*** Excerpted data ***

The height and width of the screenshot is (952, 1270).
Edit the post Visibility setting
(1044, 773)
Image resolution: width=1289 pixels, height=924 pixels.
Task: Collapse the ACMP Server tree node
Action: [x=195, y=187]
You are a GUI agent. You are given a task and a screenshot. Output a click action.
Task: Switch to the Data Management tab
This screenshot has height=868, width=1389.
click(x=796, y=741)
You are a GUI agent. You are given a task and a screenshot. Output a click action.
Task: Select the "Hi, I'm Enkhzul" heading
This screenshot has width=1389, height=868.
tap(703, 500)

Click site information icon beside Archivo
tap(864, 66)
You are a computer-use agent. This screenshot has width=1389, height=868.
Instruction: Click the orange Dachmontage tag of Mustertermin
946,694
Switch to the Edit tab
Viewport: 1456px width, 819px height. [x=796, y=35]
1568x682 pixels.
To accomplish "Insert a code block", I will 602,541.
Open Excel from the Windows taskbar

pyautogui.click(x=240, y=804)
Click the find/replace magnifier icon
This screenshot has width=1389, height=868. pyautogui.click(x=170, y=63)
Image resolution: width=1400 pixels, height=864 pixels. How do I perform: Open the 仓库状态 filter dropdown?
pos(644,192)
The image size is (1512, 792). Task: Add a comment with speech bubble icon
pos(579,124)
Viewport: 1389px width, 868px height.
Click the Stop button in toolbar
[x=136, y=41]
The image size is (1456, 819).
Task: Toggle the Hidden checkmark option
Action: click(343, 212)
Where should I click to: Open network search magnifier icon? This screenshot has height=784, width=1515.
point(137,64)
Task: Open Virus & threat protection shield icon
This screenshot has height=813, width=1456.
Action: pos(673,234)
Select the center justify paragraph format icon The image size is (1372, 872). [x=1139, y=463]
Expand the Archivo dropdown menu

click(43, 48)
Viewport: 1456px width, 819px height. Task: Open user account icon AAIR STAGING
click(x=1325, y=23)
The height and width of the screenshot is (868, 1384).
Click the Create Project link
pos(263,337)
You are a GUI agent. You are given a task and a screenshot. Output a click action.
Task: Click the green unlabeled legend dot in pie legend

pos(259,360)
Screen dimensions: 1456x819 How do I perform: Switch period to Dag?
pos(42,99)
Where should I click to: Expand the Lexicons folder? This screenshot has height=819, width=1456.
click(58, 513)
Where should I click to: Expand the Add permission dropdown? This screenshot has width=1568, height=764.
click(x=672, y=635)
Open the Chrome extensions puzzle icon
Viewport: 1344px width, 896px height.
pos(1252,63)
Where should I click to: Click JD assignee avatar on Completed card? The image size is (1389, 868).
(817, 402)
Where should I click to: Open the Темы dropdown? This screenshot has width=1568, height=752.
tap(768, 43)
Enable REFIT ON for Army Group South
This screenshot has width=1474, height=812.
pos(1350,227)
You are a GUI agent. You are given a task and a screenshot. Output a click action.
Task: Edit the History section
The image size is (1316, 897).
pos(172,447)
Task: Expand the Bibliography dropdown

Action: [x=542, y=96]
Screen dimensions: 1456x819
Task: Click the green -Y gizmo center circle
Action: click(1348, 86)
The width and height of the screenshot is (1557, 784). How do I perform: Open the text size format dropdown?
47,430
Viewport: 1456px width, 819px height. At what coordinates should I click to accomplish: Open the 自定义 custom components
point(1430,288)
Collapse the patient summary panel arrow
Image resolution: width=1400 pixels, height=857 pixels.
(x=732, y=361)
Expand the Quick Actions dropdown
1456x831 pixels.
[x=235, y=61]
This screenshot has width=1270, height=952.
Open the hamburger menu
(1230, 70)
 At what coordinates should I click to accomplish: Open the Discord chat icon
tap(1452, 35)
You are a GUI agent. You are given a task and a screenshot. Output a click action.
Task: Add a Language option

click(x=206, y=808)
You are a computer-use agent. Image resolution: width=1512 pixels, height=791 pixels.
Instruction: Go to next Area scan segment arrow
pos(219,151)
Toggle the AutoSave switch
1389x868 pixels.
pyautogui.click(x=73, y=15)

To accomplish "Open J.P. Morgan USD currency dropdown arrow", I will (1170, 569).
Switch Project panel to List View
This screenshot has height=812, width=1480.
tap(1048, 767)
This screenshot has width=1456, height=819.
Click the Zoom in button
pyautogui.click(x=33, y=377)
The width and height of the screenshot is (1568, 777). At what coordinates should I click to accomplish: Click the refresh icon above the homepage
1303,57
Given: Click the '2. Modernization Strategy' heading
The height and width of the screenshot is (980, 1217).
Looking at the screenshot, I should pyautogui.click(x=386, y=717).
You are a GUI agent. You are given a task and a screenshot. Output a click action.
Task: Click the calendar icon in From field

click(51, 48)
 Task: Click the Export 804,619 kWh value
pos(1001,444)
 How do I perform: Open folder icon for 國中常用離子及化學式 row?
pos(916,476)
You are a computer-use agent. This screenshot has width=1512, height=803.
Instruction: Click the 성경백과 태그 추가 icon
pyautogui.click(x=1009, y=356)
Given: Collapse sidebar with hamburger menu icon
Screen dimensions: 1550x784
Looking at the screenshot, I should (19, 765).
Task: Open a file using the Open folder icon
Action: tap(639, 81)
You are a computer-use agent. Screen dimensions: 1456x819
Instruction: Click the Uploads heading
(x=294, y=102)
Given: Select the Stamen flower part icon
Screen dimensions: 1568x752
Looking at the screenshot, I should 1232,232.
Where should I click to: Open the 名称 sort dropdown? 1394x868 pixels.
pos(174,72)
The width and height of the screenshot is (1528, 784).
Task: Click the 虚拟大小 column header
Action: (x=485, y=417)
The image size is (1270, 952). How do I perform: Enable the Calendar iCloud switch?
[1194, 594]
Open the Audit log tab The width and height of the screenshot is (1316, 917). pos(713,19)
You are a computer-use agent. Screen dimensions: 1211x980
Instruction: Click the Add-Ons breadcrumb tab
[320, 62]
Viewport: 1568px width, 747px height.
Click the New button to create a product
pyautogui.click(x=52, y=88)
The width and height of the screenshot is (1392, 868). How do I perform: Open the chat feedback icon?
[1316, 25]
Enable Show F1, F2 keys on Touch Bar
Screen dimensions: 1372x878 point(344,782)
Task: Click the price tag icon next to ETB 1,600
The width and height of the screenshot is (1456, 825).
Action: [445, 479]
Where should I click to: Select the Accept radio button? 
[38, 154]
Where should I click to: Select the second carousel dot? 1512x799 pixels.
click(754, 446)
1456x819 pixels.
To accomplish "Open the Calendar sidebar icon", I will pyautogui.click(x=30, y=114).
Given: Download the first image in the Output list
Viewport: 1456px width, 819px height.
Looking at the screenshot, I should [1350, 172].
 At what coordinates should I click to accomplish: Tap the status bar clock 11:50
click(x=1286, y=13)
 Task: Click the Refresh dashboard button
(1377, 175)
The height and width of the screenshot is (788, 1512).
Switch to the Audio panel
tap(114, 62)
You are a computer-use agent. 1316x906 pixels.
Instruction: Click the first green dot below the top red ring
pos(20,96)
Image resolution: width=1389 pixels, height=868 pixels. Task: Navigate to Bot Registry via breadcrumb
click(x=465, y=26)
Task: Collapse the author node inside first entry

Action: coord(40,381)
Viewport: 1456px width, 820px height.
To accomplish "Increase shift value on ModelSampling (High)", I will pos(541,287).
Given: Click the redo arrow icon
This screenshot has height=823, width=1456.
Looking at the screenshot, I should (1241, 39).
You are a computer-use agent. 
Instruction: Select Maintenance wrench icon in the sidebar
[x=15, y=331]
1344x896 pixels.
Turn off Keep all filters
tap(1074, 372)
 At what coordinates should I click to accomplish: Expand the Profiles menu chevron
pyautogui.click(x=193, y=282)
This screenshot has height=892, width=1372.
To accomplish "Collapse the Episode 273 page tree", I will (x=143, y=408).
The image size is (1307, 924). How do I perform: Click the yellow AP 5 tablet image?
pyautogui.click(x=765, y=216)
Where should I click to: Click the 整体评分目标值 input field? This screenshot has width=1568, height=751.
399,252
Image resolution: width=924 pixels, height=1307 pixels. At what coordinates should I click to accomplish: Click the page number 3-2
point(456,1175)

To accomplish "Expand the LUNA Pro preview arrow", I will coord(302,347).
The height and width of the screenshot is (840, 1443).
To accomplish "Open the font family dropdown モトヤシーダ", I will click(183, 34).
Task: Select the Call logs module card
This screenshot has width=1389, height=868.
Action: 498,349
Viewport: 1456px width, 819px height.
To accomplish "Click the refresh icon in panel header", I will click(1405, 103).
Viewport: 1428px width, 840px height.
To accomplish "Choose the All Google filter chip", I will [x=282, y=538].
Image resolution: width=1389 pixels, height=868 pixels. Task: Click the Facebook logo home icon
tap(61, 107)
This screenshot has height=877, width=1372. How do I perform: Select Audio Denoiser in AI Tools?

*** End of Excerpted data ***

## Assignment
How many lines of the data include the word "computer"? Reply with the number and nothing else.

## Problem solution
7